JavaScript runs the world—maybe even literally

Lex Friedman has done many long interviews on his popular podcast. Still, the episode with the famous programmer John Carmack It doesn’t have a director’s-cut feel. For more than five hours, Carmack discussed in detail everything from vector operations to Apocalypse, But it’s something Friedman said uncritically that actually justifies the extended run time: “I think if we’re living in a simulation, it’s written in JavaScript.”

To review: JavaScript is what makes static web pages “dynamic”. Without it, the Internet would be nothing like an after-hours arcade, lifeless and dark. These days, the language is used in both front- and backend development for many mobile platforms and apps, including Slack and Discord. And the main thing to understand about this, in the context of Friedman’s idiotic cone, is this: for any self-respecting programmer, actually accepting Like JavaScript is somewhat of a gimmick – just like an art-house filmmaker confesses to Marvel fans.
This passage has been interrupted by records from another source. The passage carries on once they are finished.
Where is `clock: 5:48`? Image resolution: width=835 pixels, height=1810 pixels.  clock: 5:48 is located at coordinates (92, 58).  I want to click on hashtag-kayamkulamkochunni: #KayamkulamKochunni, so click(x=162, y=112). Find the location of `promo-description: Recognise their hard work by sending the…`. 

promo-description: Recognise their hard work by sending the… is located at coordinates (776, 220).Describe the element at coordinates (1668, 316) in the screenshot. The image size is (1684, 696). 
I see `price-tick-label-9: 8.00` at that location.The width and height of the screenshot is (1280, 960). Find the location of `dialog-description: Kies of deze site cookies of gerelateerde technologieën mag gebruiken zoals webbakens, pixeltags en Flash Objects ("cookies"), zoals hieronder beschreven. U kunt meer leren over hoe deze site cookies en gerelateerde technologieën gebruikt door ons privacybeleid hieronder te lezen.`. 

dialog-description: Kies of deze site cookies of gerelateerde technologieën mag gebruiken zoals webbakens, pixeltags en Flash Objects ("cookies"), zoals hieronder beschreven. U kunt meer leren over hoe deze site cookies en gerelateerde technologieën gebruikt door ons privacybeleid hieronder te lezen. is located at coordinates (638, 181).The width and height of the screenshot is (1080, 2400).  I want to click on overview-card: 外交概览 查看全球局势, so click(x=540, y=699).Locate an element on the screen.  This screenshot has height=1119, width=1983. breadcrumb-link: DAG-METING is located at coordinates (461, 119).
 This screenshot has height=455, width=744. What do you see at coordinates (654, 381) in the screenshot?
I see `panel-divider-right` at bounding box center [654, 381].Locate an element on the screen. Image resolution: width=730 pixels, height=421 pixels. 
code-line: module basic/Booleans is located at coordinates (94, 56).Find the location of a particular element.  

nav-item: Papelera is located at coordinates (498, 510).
I think it has something to do with the fact that JavaScript was created in less time than it takes to make a jar of kombucha at home: 10 days. In 1995, Netscape hired a programmer named Brendan Eich to create a language to embed in its browser, Netscape Navigator. The language, originally called LiveScript, was renamed JavaScript upon the promotion of an unrelated language called Java, which had been introduced earlier that year. (When asked the difference between Java and JavaScript, a programmer might jokingly say: “Java is to JavaScript what a car is to a car.”) To this day, few people consider JavaScript particularly well designed. Gai language is accepted, at least Eech. He once said, “I invented JavaScript in 1995, and I’ve been tinkering with it ever since.”

After all, what was his crime? You can easily find tons of blog posts, memes, and Reddit threads sandbagging JavaScript, but my favorite one is four minute conversation Titled “Watt” by software engineer Gary Bernhardt. For starters, imagine showing the present and past forms of verbs to a group of non-English speakers. boil ,boil,Boiled) And to chew ,to chew,Chewed, Then, when you ask them for the conjugation EatWho can blame them for responding? Eat,ate, Similarly, the “Watt” discussion is a blooper reel of JavaScript quirks and unexpected behaviors. Let’s say you want to sort a list of numbers: (50, 100, 1, 10, 9, 5). Calling the built-in sort function in any sensible language returns the list in numerical ascending order: (1, 5, 9, 10, 50, 100). Doing this in JavaScript returns (1, 10, 100, 5, 50, 9), where 10 and 100 are considered greater than 5. Why? Because JavaScript interprets each number as a string type and performs literal sorting, not numeric sorting. Complete madness.

When Friedman says JavaScript runs the world, in other words, he means that our world, like the underlying source code, is largely obfuscated and incomprehensible. This is the equivalent of sighing and saying that given the sorry state of the planet, the Universal Declaration of Human Rights might as well have been written in Comic Sans.

This time, I must admit that although JavaScript is not my favorite language, I still like it. In fact, respect it. So whenever a certain community of programmers argues against it I can’t help but feel a sense of disapproval. Often they focus on flaws that were dealt with years ago. To focus on JavaScript’s core shortcomings is to ignore the fact that any piece of software – and every programming language is, in essence, a suite of software – is amenable to modification and improvement.